Never was I interested in webcams until the earthquake and tsunami hit Japan in March 2011. At that time I downloaded a live view of the nuclear power plant at Fukushima for my iPad.
I checked it every day and felt a deep fear for Japan and even for the United States: if it can happen in Japan, it can happen here. I thought, this is what it would be like if we had a nuclear meltdown. I live 24 miles away from the nuclear facility at San Onofre, California.

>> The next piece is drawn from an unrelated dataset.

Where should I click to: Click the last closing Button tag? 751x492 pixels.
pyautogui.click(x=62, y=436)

As the situation in Japan slowly improved, I still checked the webcam and installed the updates. I began to consider that I was getting to see Japan while I wasn't there, and maybe there were other webcams available with scenes of interest. The first one I discovered was a bridge and rushing river in Nikko. I was pretty happy with that because I had visited Nikko and it brought to mind the experience.
Next, I found a place on Shikoku called Bentenyama. I like this webcam too because often people are in evidence. Sometimes visitors walk up the steps leading to the shrine, pull up in a car, or ride past on a bicycle. The sun shines, the wind blows, and the sidewalk can be wet. I feel as if I'm witnessing the passing of seasons.

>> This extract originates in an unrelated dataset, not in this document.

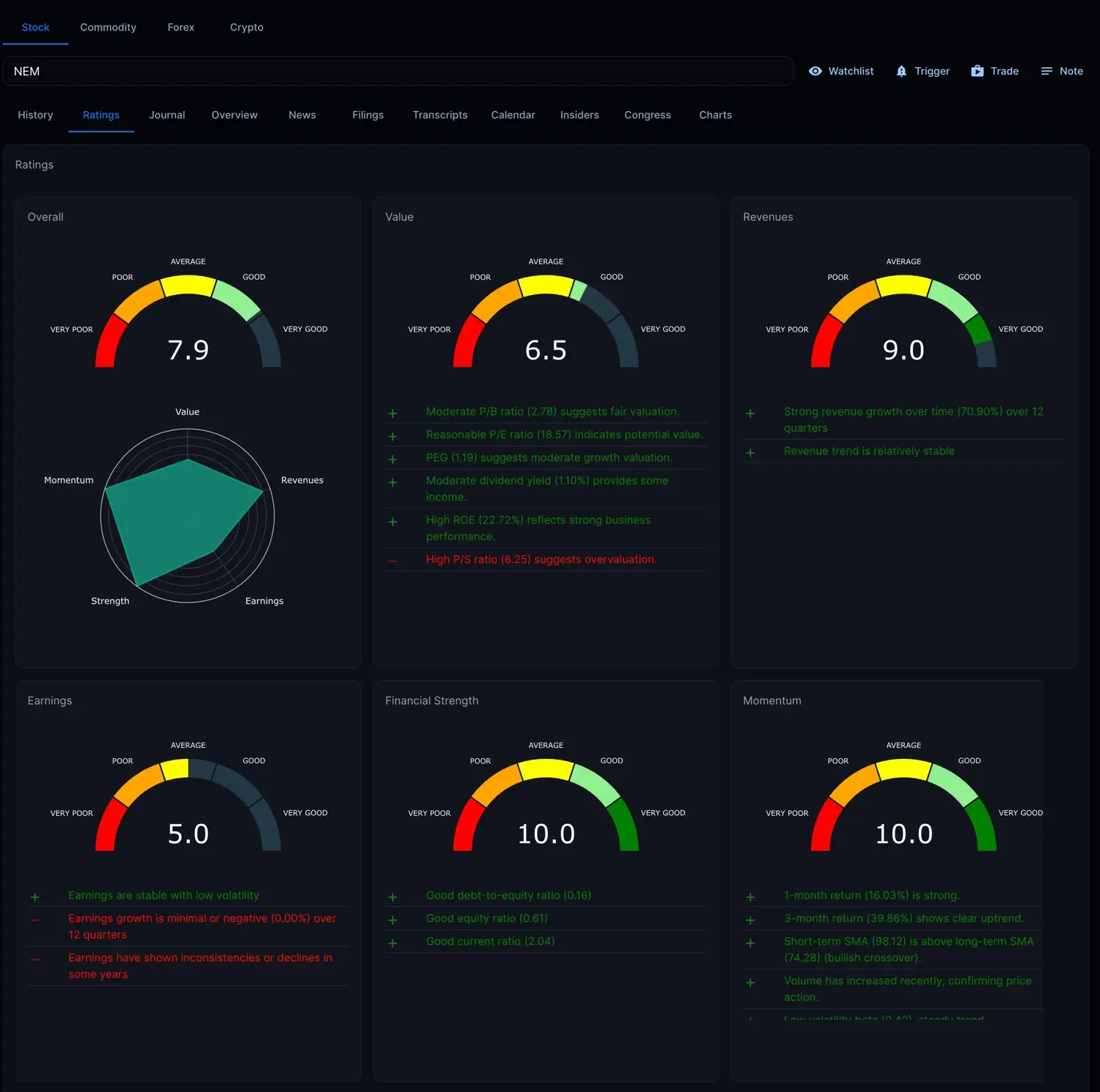Click the radar chart in Overall panel
Screen dimensions: 1100x1092
click(188, 516)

Over the months I have searched for different webcams of Japan, and once in a while I discover one that makes me scratch my head; nevertheless, I keep looking to see what that cockatiel is up to each morning.
These webcams have a mysterious allure for me, especially the one from Fukushima. One of the camera views is from TBS/JNN, and I was very surprised to realize there is sound with the live feed. Somehow, the singing birds cause me to feel such hope.